Upamiętniono konstruktora bombowca ŁOŚ Jerzego Dąbrowskiego
Konstruktor legendarnego bombowca urodził się w Bełchowie, w budynku dzisiejszej stacji PKP. Jego ojciec był kolejarzem. W 1910 roku rodzina Dąbrowskich przeniosła się do Warszawy, gdzie Jerzy ukończył gimnazjum, a po maturze wstąpił do Akademii Sztuk Pięknych.

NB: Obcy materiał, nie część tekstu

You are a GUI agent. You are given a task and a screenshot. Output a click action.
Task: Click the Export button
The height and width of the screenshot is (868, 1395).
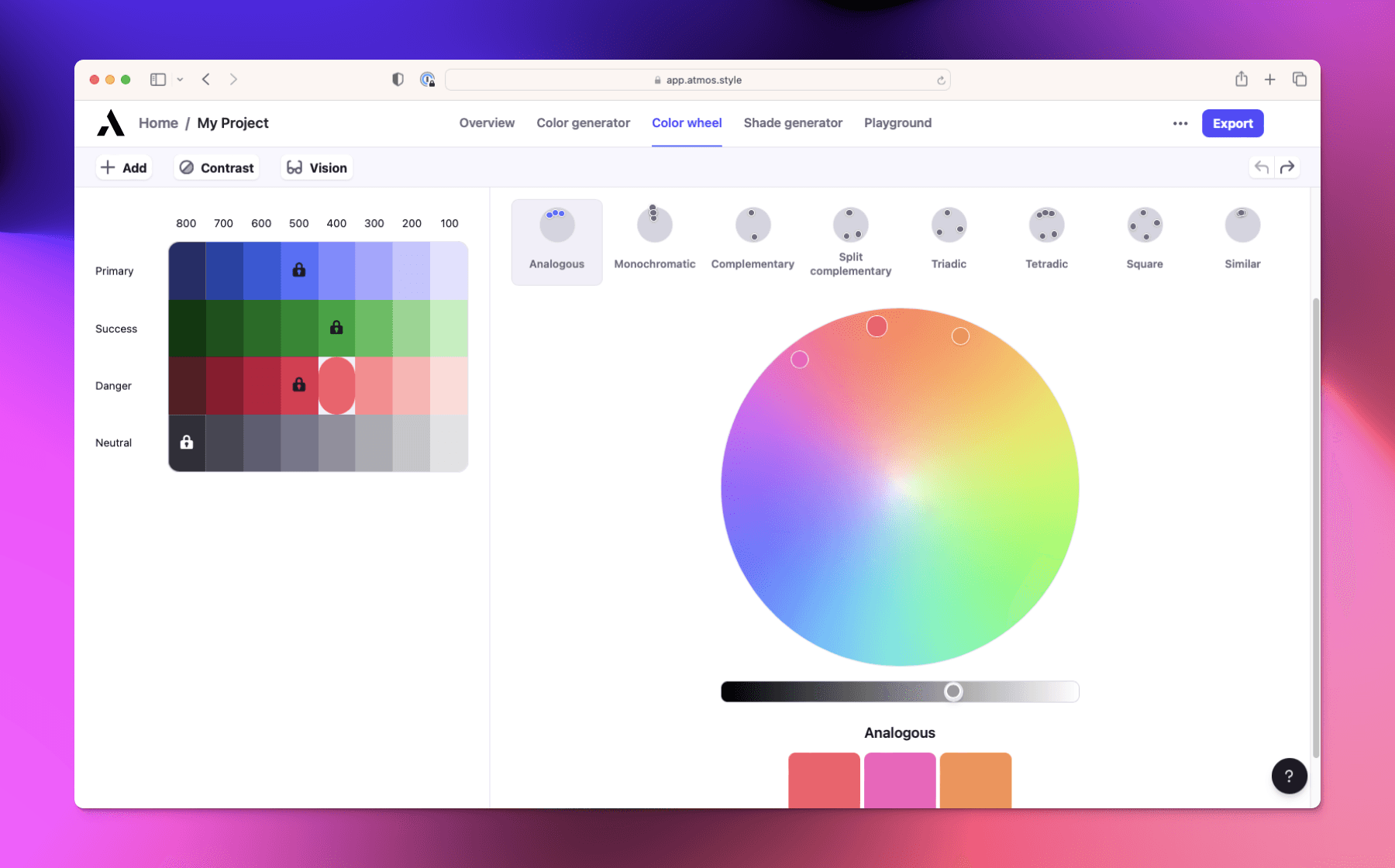pyautogui.click(x=1232, y=123)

– Podjął naukę w Akademii Sztuk Pięknych. No i co się z niego zrobiło? Został konstruktorem. Proszę zobaczyć na sylwetkę tego samolotu. Przepiękna, widać artysta to robił. Po roku przeniósł się na Wydział Mechaniczny Politechniki Warszawskiej i tam brał też udział w tworzeniu nowych konstrukcji – opowiada pilot wojskowy Zenon Klimczyński.
Łoś jak myśliwiec
Łoś był jednym z najlepszych bombowców średnich na świecie. Do wybuchu II wojny światowej wyprodukowano w sumie 102 tego typu maszyny z planowanych 126.
– To jest pierwszy samolot, który ma profil skrzydła laminarny – bardzo szybki, dość ciekawie skonstruowany. Ten samolot wygląda jak myśliwiec i latał jak myśliwiec. Piloci byli nim zachwyceni – dodaje Zenon Klimczyński
Za konstrukcję samolotu ŁOŚ Jerzy Dabrowski został odznaczony m.in. Złotym Krzyżem Zasługi. Zmarł, 17 września 1967 r. w Renton koło Seattle, w stanie Washington. Został pochowany w Greenwood Memorial Park.
Komentowane 2
Plocczanin Aleksander Zejdler (mój wujek) został w nim zestrzelony przez Massrshmity pod Sochaczewem na początku września 1939 r.
“Jerzy miał iskrę Bożą – Jego samoloty były nie tylko piękne, ale i zawsze doskonale latały” – inż. Piotr Kubicki drugi konstruktor “Łosia” i zastępca Jerzego Dąbrowskiego we wspomnieniu o Nim.